■ INSTRUCTIONS TO FOLLOW
Return every line of the material exactly.

━━━━━━━━━━━━━━━━━━━━

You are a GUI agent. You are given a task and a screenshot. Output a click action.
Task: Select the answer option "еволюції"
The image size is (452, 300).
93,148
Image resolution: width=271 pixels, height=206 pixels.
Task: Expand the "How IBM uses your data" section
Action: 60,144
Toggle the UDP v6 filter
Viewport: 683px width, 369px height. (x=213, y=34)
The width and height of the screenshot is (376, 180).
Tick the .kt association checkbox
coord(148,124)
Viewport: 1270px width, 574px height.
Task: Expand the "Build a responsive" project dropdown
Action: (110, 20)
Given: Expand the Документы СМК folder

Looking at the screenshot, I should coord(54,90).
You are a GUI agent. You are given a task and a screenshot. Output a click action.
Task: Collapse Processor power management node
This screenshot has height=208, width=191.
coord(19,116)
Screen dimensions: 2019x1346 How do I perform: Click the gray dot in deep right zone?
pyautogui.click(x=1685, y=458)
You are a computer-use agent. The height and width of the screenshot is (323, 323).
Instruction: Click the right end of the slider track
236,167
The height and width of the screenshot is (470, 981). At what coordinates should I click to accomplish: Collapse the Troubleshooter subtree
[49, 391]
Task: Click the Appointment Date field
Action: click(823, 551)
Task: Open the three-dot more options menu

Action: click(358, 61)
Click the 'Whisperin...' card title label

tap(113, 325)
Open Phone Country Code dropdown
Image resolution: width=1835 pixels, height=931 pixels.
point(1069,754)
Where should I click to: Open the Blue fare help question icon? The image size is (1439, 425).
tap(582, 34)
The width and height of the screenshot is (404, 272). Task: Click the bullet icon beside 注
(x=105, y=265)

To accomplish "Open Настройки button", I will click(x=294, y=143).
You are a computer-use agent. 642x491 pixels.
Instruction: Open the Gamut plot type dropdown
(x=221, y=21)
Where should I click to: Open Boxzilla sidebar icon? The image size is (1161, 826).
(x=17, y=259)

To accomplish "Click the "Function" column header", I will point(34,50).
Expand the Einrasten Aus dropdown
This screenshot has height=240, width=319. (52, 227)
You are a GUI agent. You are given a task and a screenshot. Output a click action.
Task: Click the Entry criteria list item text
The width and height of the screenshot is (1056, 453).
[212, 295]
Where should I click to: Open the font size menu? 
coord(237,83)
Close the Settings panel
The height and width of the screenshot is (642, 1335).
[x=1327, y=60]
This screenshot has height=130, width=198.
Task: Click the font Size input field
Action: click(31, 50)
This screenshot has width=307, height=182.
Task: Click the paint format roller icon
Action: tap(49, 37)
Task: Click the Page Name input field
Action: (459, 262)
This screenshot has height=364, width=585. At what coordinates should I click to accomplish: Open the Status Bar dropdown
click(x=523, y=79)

━━━━━━━━━━━━━━━━━━━━

■ ANSWER TO THE EXERCISE
You are a GUI agent. You are given a task and a screenshot. Output a click action.
Task: Select the answer option "еволюції"
The image size is (452, 300).
93,148
Image resolution: width=271 pixels, height=206 pixels.
Task: Expand the "How IBM uses your data" section
Action: 60,144
Toggle the UDP v6 filter
Viewport: 683px width, 369px height. (x=213, y=34)
The width and height of the screenshot is (376, 180).
Tick the .kt association checkbox
coord(148,124)
Viewport: 1270px width, 574px height.
Task: Expand the "Build a responsive" project dropdown
Action: (110, 20)
Given: Expand the Документы СМК folder

Looking at the screenshot, I should coord(54,90).
You are a GUI agent. You are given a task and a screenshot. Output a click action.
Task: Collapse Processor power management node
This screenshot has height=208, width=191.
coord(19,116)
Screen dimensions: 2019x1346 How do I perform: Click the gray dot in deep right zone?
pyautogui.click(x=1685, y=458)
You are a computer-use agent. The height and width of the screenshot is (323, 323).
Instruction: Click the right end of the slider track
236,167
The height and width of the screenshot is (470, 981). At what coordinates should I click to accomplish: Collapse the Troubleshooter subtree
[49, 391]
Task: Click the Appointment Date field
Action: click(823, 551)
Task: Open the three-dot more options menu

Action: click(358, 61)
Click the 'Whisperin...' card title label

tap(113, 325)
Open Phone Country Code dropdown
Image resolution: width=1835 pixels, height=931 pixels.
point(1069,754)
Where should I click to: Open the Blue fare help question icon? The image size is (1439, 425).
tap(582, 34)
The width and height of the screenshot is (404, 272). Task: Click the bullet icon beside 注
(x=105, y=265)

To accomplish "Open Настройки button", I will click(x=294, y=143).
You are a computer-use agent. 642x491 pixels.
Instruction: Open the Gamut plot type dropdown
(x=221, y=21)
Where should I click to: Open Boxzilla sidebar icon? The image size is (1161, 826).
(x=17, y=259)

To accomplish "Click the "Function" column header", I will point(34,50).
Expand the Einrasten Aus dropdown
This screenshot has height=240, width=319. (52, 227)
You are a GUI agent. You are given a task and a screenshot. Output a click action.
Task: Click the Entry criteria list item text
The width and height of the screenshot is (1056, 453).
[212, 295]
Where should I click to: Open the font size menu? 
coord(237,83)
Close the Settings panel
The height and width of the screenshot is (642, 1335).
[x=1327, y=60]
This screenshot has height=130, width=198.
Task: Click the font Size input field
Action: click(31, 50)
This screenshot has width=307, height=182.
Task: Click the paint format roller icon
Action: tap(49, 37)
Task: Click the Page Name input field
Action: (459, 262)
This screenshot has height=364, width=585. At what coordinates should I click to accomplish: Open the Status Bar dropdown
click(x=523, y=79)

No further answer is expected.